PPS - It would be jolly bad form to use Advanced PDF Password Recovery (Pro) to crack and remove any password protection.

Heathrow Harry
2nd Sep 2013, 17:06
I've used APDFR from Elmcomsoft for years with some success to "break" pdf's

Password recovery, forensic, forensics, system and security software from ElcomSoft : recover or reset lost or forgotten password, remove protection, unlock system (http://www.elcomsoft.com)

They're a Russian outfit but it's quality stuff and not very expensive

Feline
2nd Sep 2013, 20:57
I had a similar problem with some legal documents (happened to be a Company Memorandum of Association) which I had to update and was only available in PDF format.

Opened the PDF in Adobe Acrobat version XI - then click on "File", click on "Save As" and save the document as a text file.

This only seems to work with some documents (maybe those without any security settings) and it only saves "pure" text (ie. any images do not appear so it might not worked on scanned FAX images). The formatting is often a dog's breakfast. But it did save me quite a lot of tedious re-typing, albeit at a the cost of some editing effort.

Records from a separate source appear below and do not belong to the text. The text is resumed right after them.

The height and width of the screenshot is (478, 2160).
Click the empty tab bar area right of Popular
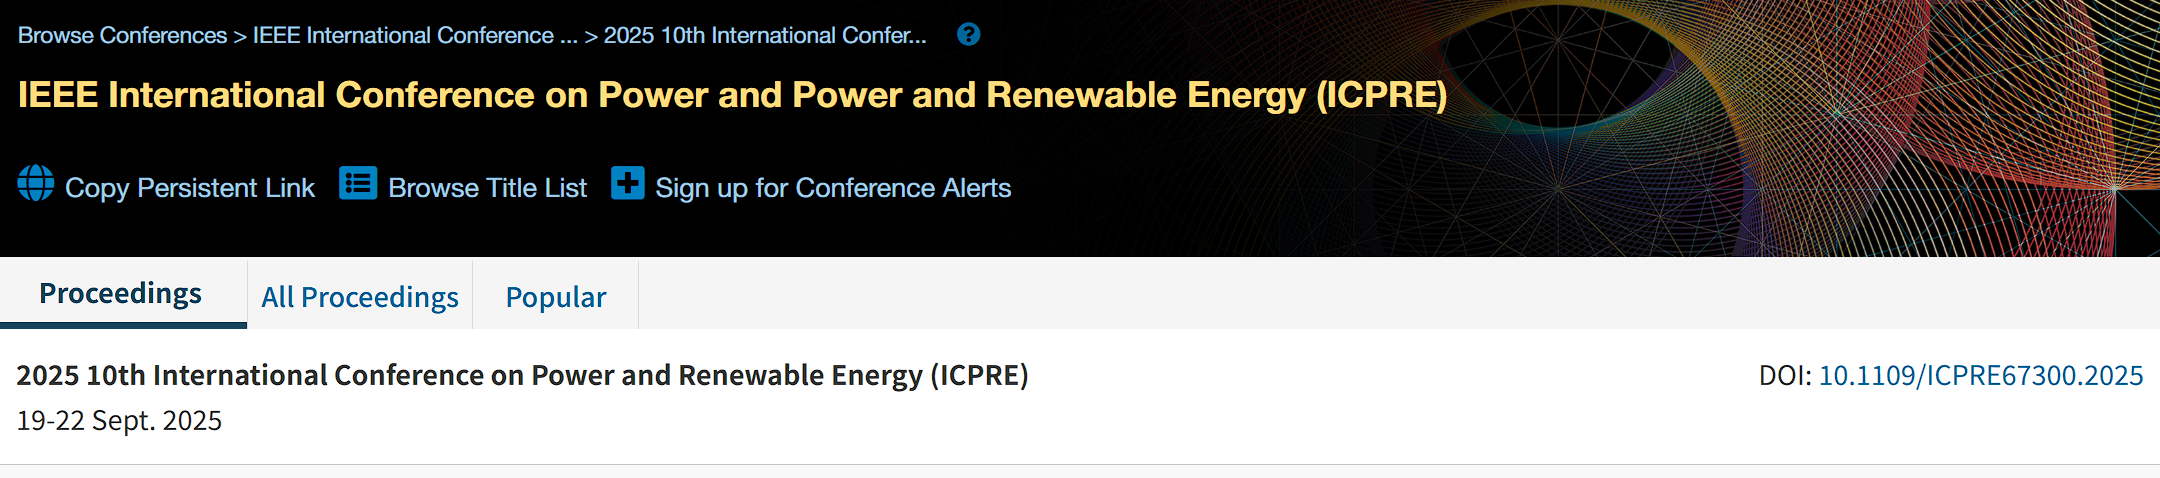click(x=1400, y=294)
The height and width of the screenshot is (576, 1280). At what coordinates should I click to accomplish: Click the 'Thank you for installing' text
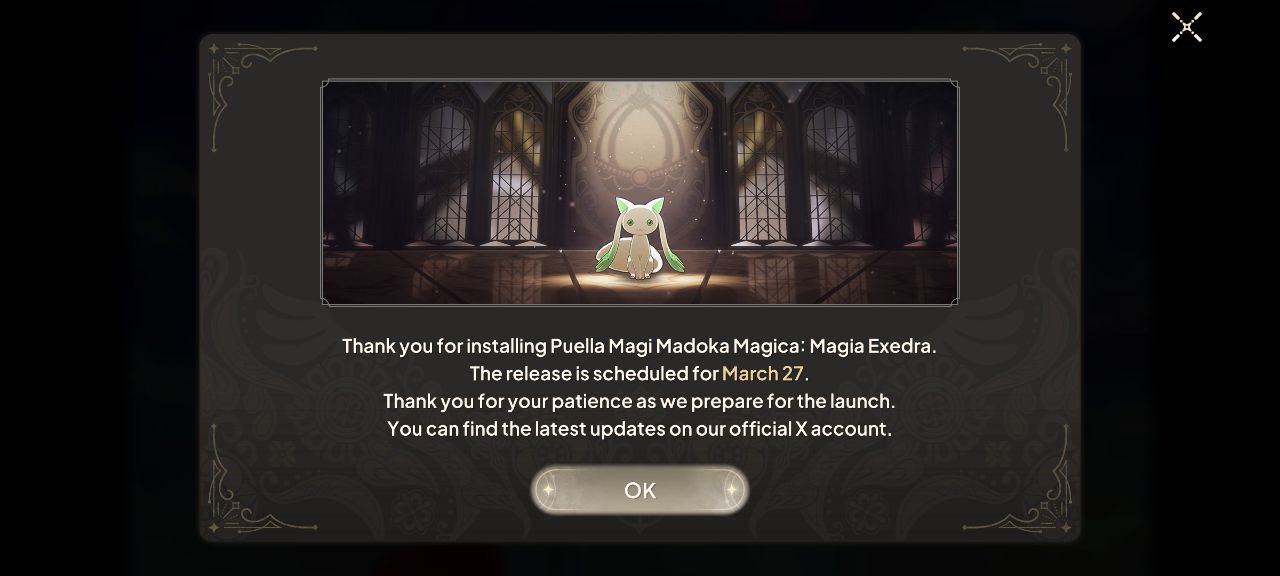point(444,346)
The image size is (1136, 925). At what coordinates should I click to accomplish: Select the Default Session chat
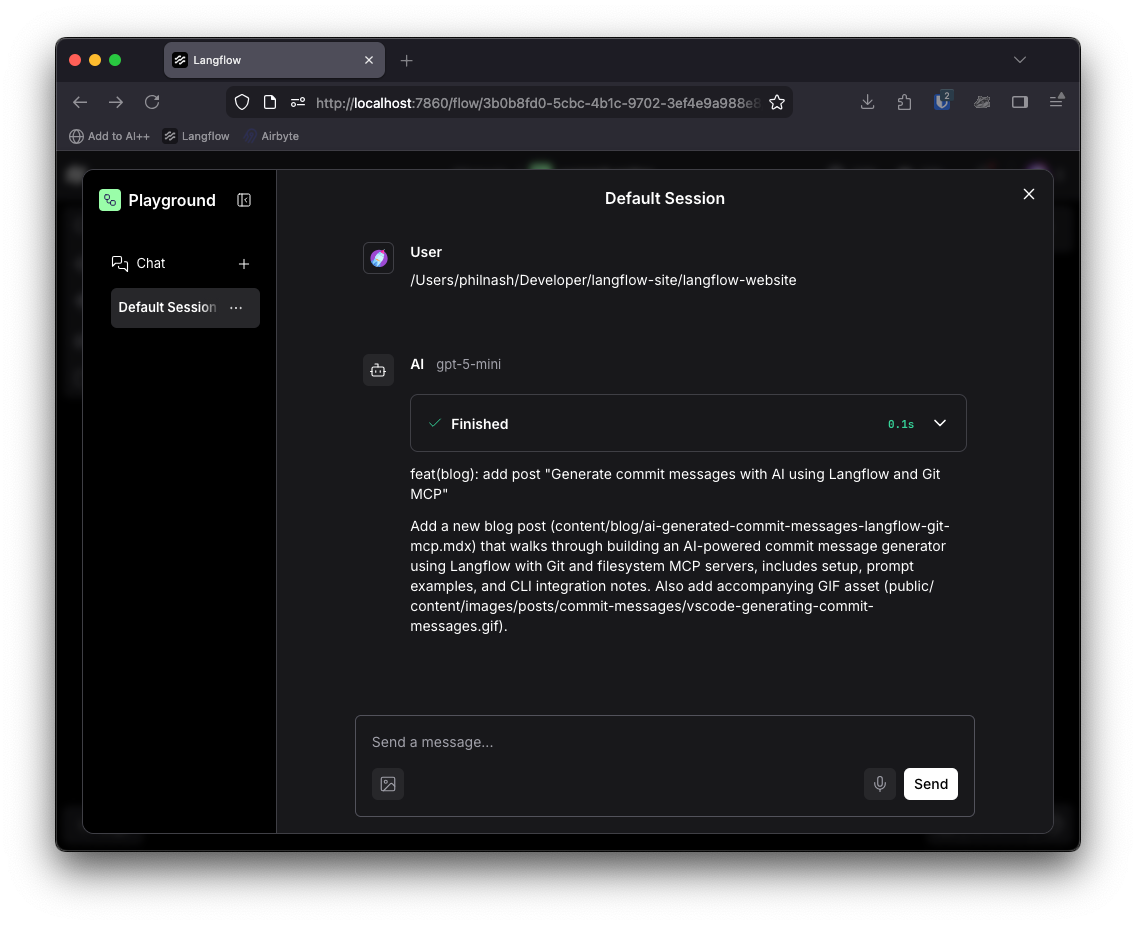[167, 308]
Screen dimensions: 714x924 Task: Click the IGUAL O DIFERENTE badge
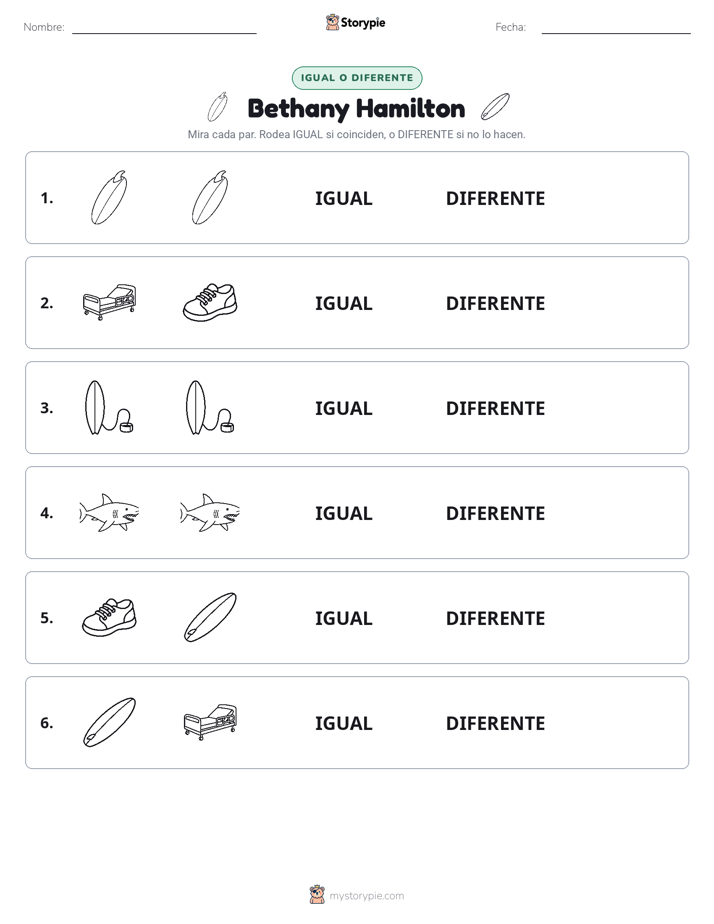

FWIW - your mileage might differ!

JeroNi
24th Oct 2013, 14:00
hey i have also been searching for a way to legally extract text from a pdf...
so far ive only found Create Word document | PDFtoWord Pro (http://pdftoword.pro/) but the text ends up kind of jumbled up...

does anyone know a good extractor / converter to word or whatever?

thanks a lot :)

OverRun
25th Oct 2013, 07:32
FWIW there are some .pdfs which seemingly cannot be copied or OCR'd or somehow moved into Word, as they just look like a jumbled mess afterwards. Almost as if the chosen font is nonsense. I have tried various fonts to get around that but without success.

pdf versions of ICAO Annex 14 seem to be one of them. :ugh:

cattletruck
25th Oct 2013, 10:01
I've noticed PDFs saved as an image optimised for the internet rather than for printing produces very blurry text. I doubt any free OCR would have a chance of reading that. I also got a feeling that the same OCRs get thrown off course if there are also pictures present in the text.

If that is the case then the text in the image needs to be sharpened up and the pictures removed before passing it over to the OCR to do its thing. You can screen capture a PDF page and edit it in Gimp/Photoshop - sadly one page at a time.

Once you have the PDF page saved in image format then there are more free OCR tools to choose from. Just be aware that all text formatting will be lost, and the OCR converter is at best about 95% right.